Por: diario | 08/01/2015

Natacha Santos

Para muitas famílias brasileiras, a compra do material escolar representa a maior despesa do início do ano, principalmente para os pais que possuem mais de dois filhos. O gasto é inevitável e, neste ano, com alta média de 8% em comparação a janeiro de 2014. Foi o que apontou um levantamento da Associação Brasileira dos Fabricantes e Importadores de Artigos Escolares.

Em uma papelaria no Centro de Rio do Sul a busca pelos materiais escolares começou já em dezembro. De acordo com a gerente, Alvina Rech Franzão, muita gente antecipou as compras e janeiro também começou aquecido. “Tivemos muitos clientes que nos procuraram em dezembro para comprar os materiais escolares como presente de Natal, e isso não é tão comum”. Ela acrescenta ainda que a alta no preço dos itens não foi tão percebida. “Estamos com um movimento muito bom e a expectativa é de que aumente com a proximidade do início das aulas”.

As capas tentadoras tornam difícil a escolha do novo caderno, mas a lista não tem só isso e a caça ao material escolar é feita na base da pesquisa. A professora Adriana Bussolo tem dois filhos, um na 4ª série e outro na 8ª série, e afirma que pesquisa os preços antes da compra, mas que não abre mão da qualidade. “Às vezes o barato sai caro, mas não custa pesquisar”. Para ela, a compra dos itens saiu dentro do valor esperado. “Já estamos acostumados com essa alta nos preços, pois todo ano tem. Então a gente já vem preparada”.

Na hora de fazer as compras é possível encontrar no mesmo lugar o mesmo tipo de produto de marcas diferentes e com preços também muito distintos. Uma canetinha, por exemplo, custa R$ 1,30, enquanto outra de marca diferente, da mesma cor, sai por R$ 2,90. As duas escrevem da mesma forma, mas dá para economizar mais que a metade do preço na compra do produto.
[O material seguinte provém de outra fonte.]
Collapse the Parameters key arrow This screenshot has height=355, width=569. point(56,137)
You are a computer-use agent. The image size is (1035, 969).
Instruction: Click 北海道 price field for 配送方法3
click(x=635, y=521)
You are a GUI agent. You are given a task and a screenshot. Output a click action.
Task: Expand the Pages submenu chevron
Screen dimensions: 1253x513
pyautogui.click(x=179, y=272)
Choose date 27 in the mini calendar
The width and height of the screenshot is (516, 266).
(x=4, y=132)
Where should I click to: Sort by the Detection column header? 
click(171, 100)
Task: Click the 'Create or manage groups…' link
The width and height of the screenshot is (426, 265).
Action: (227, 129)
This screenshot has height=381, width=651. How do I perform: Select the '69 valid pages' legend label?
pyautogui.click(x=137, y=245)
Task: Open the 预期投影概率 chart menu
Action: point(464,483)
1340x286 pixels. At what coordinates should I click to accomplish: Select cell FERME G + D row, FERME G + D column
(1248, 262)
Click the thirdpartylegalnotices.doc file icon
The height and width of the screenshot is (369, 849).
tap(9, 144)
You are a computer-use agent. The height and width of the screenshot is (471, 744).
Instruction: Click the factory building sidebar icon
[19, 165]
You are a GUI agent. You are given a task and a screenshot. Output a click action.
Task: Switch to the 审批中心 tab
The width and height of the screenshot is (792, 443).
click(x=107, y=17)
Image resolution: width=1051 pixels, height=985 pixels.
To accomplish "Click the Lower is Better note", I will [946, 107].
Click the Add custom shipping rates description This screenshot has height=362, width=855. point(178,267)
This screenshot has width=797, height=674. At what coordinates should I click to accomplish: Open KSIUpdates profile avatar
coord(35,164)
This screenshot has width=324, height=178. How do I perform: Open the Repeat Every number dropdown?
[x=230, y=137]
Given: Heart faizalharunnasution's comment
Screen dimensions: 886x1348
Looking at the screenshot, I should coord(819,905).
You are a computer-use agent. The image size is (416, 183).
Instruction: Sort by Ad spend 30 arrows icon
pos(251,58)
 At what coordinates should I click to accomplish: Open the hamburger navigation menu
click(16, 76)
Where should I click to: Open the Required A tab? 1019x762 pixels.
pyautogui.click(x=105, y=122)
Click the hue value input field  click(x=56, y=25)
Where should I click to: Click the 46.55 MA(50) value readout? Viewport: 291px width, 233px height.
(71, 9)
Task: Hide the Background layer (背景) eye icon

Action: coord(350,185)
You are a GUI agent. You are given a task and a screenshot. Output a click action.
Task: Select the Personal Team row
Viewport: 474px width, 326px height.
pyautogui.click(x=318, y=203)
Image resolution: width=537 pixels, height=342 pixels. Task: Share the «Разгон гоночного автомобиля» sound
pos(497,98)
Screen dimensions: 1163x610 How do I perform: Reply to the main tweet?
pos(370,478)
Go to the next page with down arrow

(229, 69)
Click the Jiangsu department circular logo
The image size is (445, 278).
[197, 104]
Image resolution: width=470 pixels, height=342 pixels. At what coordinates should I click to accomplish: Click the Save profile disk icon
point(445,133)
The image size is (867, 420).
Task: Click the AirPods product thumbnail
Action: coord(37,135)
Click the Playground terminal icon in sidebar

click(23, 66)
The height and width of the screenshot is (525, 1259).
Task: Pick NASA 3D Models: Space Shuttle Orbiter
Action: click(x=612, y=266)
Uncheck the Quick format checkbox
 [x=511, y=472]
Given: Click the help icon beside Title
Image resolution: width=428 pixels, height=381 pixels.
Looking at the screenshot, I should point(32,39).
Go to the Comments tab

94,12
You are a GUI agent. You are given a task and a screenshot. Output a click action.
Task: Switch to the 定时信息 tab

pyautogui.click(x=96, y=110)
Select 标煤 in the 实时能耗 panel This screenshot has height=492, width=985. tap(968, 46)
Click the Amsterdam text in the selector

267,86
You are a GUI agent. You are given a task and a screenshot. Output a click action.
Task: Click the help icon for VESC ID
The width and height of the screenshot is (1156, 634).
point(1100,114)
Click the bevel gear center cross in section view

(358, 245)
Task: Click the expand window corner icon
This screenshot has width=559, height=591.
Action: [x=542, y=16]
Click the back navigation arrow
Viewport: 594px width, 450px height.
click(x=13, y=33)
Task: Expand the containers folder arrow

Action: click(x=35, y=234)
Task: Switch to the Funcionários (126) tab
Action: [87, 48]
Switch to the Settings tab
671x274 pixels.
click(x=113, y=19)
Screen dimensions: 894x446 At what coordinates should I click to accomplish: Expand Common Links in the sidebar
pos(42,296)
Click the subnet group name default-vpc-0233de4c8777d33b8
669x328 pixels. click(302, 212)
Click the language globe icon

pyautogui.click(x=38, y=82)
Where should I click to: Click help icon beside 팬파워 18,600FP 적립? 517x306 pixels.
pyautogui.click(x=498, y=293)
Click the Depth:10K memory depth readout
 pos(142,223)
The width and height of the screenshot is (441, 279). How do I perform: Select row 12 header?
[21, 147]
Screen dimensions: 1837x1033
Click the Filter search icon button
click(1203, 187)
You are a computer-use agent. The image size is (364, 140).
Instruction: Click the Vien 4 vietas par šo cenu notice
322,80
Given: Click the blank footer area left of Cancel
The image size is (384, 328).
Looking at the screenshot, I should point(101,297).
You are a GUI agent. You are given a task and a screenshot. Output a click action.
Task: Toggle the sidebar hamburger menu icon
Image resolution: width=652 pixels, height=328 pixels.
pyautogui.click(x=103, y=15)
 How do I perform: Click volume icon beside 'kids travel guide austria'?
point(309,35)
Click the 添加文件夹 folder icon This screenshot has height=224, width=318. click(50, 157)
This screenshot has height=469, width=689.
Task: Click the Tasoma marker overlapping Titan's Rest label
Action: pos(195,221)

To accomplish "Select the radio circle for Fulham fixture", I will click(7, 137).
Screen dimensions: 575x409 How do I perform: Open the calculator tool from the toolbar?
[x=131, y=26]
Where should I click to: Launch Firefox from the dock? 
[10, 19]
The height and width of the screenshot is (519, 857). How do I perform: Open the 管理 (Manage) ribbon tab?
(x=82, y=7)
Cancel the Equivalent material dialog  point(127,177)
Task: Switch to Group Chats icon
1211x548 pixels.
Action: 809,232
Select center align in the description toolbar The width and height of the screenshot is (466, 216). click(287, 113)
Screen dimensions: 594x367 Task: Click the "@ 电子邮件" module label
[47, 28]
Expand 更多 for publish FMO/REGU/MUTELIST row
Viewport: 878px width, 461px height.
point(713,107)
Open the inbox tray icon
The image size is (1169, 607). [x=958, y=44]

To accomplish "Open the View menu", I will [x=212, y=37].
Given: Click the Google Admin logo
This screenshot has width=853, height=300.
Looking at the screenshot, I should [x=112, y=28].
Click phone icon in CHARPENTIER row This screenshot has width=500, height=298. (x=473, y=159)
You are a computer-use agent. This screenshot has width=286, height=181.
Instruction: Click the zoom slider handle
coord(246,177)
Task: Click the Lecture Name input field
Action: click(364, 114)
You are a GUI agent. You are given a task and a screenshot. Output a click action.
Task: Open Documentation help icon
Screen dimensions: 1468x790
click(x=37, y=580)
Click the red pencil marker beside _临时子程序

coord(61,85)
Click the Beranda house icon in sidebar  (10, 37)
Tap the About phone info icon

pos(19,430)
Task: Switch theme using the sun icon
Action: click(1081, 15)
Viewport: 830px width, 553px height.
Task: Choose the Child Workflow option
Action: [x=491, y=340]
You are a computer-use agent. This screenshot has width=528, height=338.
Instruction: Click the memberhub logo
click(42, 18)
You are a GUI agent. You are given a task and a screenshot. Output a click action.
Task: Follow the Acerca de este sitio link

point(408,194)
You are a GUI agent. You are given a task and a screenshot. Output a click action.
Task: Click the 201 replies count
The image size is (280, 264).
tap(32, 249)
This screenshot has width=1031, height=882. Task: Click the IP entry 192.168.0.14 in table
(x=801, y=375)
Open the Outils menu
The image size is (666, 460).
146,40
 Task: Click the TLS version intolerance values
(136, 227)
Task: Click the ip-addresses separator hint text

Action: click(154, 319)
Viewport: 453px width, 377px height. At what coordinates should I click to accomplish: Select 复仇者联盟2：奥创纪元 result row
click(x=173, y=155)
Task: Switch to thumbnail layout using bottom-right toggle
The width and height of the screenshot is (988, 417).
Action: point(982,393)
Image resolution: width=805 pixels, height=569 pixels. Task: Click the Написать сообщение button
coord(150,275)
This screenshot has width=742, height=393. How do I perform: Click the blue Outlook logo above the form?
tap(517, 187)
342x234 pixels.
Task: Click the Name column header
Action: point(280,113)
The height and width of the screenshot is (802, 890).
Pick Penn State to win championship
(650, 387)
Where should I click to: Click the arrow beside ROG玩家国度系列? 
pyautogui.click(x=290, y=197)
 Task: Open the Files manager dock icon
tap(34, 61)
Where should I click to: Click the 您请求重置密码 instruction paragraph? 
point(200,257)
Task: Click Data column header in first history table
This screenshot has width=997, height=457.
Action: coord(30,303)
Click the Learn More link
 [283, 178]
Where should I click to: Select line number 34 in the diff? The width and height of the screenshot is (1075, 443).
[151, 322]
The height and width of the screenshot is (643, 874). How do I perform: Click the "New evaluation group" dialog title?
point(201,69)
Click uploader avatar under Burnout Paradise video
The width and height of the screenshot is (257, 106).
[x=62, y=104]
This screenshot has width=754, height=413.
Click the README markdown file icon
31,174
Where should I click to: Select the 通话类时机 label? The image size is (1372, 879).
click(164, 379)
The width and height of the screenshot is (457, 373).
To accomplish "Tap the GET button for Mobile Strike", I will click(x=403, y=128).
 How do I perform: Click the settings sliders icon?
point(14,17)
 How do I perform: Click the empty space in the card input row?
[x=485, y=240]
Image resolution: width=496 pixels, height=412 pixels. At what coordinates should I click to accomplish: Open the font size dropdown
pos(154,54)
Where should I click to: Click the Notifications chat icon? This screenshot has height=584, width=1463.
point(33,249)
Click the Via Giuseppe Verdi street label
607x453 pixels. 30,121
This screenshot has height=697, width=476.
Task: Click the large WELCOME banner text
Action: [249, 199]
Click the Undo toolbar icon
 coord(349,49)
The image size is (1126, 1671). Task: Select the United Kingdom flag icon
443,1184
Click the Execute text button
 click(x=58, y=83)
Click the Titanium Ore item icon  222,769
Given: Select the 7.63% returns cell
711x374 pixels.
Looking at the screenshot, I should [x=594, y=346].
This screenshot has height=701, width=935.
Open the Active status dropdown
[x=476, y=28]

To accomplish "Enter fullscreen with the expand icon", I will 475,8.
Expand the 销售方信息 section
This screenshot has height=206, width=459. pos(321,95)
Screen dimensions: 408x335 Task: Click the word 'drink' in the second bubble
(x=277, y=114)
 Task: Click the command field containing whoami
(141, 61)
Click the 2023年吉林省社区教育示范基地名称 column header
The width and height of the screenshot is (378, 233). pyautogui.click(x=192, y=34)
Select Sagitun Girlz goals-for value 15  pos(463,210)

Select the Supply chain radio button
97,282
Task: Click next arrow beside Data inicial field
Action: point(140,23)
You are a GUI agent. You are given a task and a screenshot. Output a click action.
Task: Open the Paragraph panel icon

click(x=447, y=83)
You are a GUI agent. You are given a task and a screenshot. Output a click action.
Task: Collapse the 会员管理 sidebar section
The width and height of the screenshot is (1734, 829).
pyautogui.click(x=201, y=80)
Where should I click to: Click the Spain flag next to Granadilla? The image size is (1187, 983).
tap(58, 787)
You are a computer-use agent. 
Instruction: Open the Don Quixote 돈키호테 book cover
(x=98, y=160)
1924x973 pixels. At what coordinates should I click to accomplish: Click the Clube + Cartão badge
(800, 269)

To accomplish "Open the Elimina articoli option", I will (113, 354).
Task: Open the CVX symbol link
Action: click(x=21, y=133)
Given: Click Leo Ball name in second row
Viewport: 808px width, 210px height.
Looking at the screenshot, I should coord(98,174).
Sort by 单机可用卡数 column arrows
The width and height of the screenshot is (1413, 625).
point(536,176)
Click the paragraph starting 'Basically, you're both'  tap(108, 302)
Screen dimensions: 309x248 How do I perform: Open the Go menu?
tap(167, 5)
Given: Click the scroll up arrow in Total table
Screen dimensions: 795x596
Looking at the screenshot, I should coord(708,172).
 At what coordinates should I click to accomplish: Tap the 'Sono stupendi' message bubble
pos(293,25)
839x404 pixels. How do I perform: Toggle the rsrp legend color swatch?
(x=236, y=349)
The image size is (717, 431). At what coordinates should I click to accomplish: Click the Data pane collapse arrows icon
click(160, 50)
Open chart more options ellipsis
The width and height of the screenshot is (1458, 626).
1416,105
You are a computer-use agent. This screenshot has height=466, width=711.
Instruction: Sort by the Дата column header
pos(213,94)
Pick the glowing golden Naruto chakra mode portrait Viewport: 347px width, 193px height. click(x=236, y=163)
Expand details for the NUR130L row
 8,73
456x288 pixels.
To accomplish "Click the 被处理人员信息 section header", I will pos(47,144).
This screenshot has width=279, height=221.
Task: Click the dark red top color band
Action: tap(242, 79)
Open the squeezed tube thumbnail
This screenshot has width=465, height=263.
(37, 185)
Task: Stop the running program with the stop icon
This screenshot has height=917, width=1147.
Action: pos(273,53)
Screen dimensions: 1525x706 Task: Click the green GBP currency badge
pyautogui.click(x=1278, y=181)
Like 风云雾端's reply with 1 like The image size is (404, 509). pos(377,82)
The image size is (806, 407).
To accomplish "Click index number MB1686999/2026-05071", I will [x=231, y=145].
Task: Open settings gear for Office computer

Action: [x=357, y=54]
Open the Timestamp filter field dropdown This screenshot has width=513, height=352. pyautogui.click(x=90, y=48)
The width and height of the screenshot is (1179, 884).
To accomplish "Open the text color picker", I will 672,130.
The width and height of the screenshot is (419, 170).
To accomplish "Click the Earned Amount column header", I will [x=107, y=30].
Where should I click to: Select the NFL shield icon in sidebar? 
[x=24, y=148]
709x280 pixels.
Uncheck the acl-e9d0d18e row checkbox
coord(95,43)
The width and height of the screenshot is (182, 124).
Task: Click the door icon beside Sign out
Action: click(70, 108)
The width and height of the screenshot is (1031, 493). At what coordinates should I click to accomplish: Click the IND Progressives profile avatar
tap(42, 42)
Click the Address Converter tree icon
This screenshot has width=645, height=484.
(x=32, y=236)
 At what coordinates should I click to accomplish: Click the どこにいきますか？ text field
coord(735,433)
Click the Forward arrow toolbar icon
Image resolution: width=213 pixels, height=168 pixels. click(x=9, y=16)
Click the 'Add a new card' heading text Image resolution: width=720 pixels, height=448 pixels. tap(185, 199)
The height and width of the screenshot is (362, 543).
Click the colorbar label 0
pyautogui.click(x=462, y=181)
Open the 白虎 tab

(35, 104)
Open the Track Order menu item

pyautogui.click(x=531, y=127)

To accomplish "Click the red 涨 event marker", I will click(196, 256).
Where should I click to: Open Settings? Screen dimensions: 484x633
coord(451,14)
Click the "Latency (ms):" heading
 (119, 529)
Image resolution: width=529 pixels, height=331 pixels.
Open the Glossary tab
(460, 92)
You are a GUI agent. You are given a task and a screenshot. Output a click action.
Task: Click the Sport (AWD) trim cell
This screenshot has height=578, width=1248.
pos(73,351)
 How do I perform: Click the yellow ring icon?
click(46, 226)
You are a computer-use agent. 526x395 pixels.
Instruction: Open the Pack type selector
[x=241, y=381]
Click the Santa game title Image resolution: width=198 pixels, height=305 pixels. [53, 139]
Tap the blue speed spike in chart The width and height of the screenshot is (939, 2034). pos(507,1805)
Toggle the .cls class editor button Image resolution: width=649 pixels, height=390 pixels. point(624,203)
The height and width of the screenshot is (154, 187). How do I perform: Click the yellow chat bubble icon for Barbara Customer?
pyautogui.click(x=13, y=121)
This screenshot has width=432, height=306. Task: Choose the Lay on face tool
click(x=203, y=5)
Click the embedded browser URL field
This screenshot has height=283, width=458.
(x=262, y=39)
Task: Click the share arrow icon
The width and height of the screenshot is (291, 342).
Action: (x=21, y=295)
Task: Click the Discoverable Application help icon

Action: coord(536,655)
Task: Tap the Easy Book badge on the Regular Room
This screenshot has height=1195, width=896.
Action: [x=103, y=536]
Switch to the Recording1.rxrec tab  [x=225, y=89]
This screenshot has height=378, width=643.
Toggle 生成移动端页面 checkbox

O diretor do Procon de Rio do Sul, Luis Carlos Nienkotter, lembra que, de acordo com a lei, as escolas não podem determinar as marcas dos materiais que devem ser comprados, nem colocar na lista itens de uso coletivo. “Itens como papel higiênico, material de limpeza, copo descartável não podem ser exigidos. A escola deve pedir apenas o produto que o aluno vai utilizar individualmente”.

Comprar apenas o que a lista pede também é uma forma de economizar, garante Nienkotter. “Às vezes os pais levam coisas que não são pedidas na lista e esses itens acabam não sendo utilizados, então é um gasto desnecessário. E deixar as crianças em casa na hora da compra também é uma dica para economizar”, ressalta. Além disso, o diretor salienta que os pais devem prestar atenção aos selos das agências regulamentadoras na hora de comprar os materiais. “Produtos atestados não oferecem risco a saúde das crianças e garantem um material com boa procedência”.

O diretor acrescenta ainda que os pais devem prestar muita atenção se optarem fazer a compra online. “Quando a esmola é demais, o santo desconfia. Preços muito abaixo do praticado podem significar roubada, então a orientação é de que observem se a loja online tem CNPJ, telefone para contato e algum endereço fixo. Outro problema de comprar online é quanto aos prazos de entrega, que podem não ser respeitados”, finaliza.